Records from a data collection:
————————

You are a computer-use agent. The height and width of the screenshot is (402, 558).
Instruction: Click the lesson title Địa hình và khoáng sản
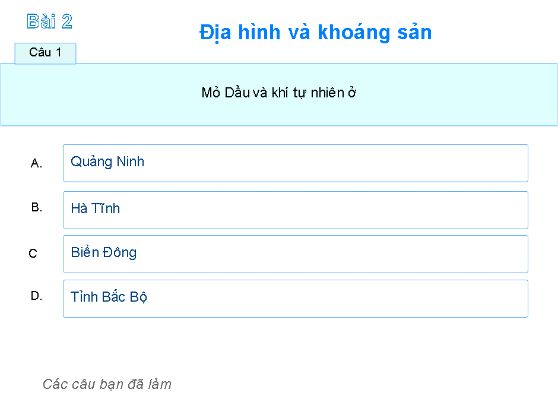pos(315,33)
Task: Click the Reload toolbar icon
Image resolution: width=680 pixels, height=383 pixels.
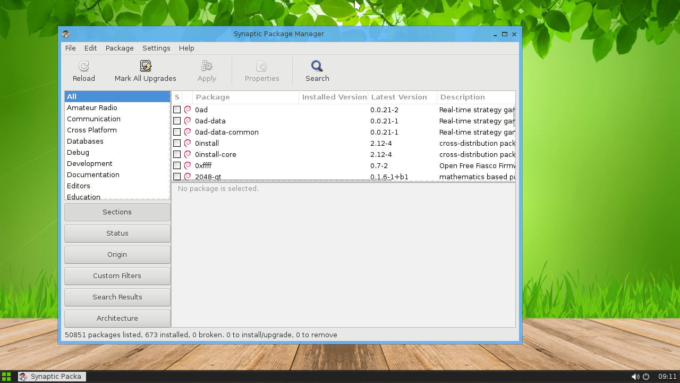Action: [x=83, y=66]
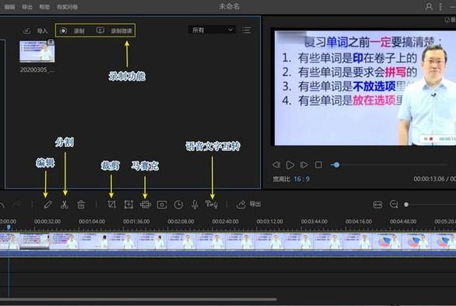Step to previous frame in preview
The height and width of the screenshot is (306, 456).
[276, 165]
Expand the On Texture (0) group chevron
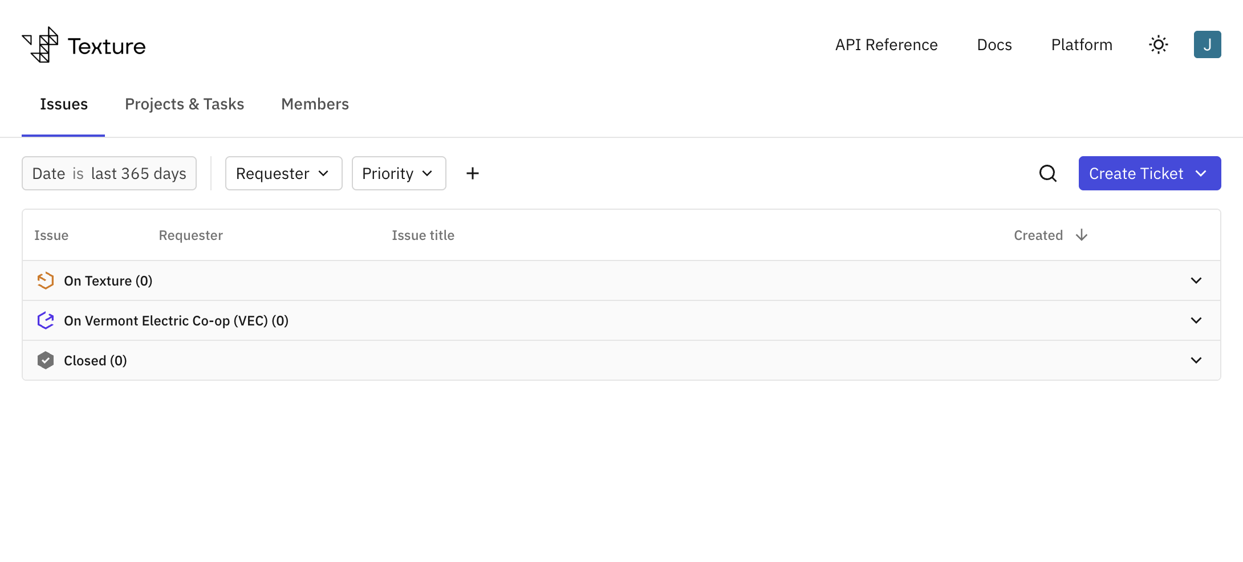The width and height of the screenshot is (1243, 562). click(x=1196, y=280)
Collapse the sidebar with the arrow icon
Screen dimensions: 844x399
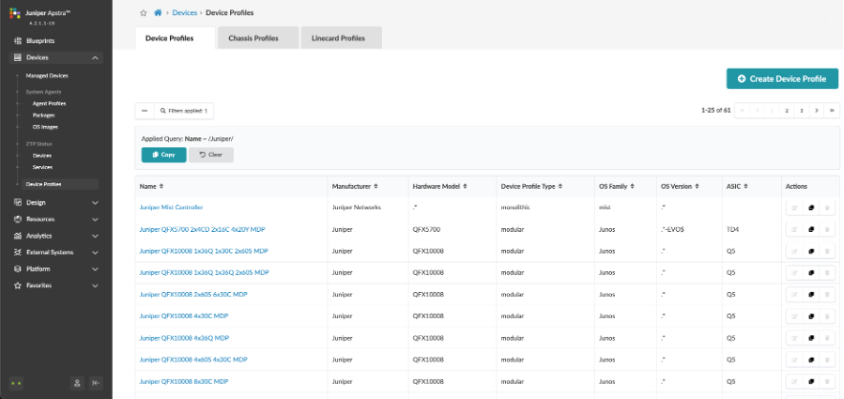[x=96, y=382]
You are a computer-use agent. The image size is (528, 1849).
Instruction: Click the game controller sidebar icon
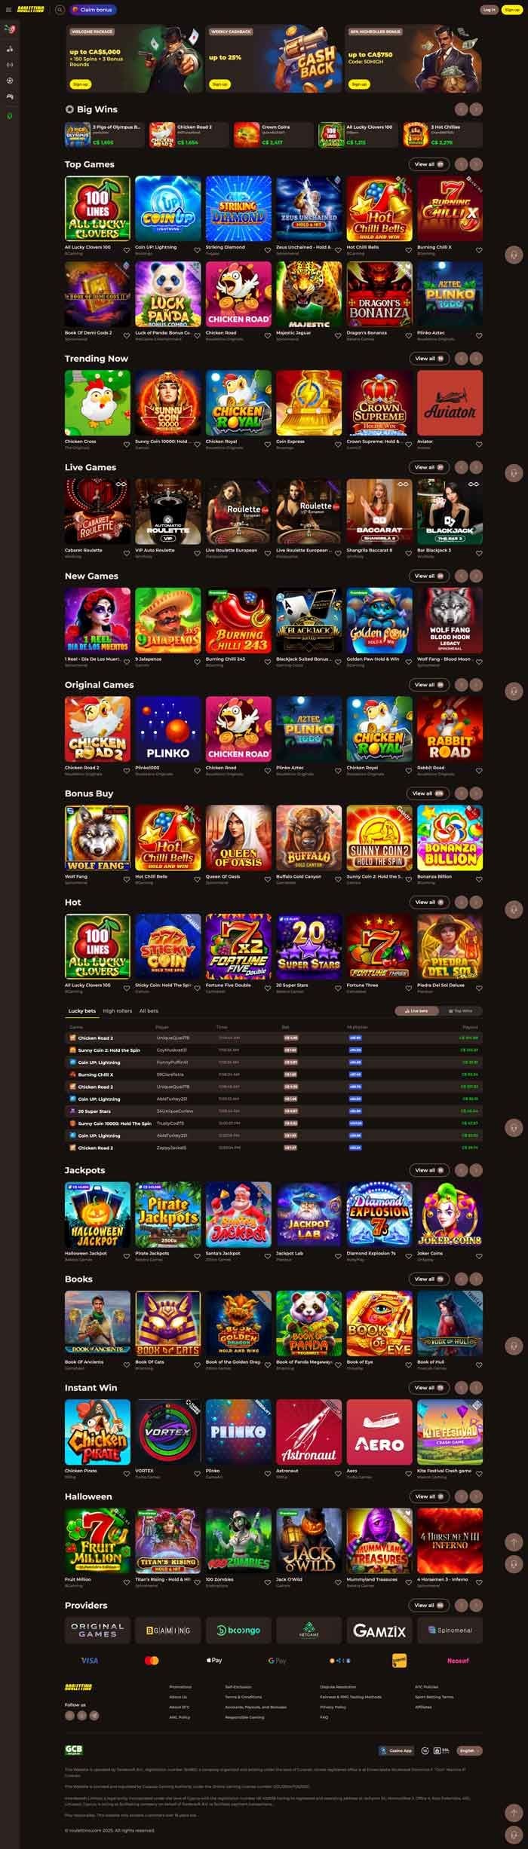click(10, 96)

————————

> About this task: Please output every record above exactly as written, leaving out the pictures.

> Response area:
You are a computer-use agent. The height and width of the screenshot is (402, 558).
Instruction: Click the lesson title Địa hình và khoáng sản
pos(315,33)
Task: Click the Reload toolbar icon
Image resolution: width=680 pixels, height=383 pixels.
Action: [x=83, y=66]
Step to previous frame in preview
The height and width of the screenshot is (306, 456).
[276, 165]
Expand the On Texture (0) group chevron
The width and height of the screenshot is (1243, 562). click(x=1196, y=280)
Collapse the sidebar with the arrow icon
Screen dimensions: 844x399
[x=96, y=382]
You are a computer-use agent. The image size is (528, 1849).
Instruction: Click the game controller sidebar icon
click(10, 96)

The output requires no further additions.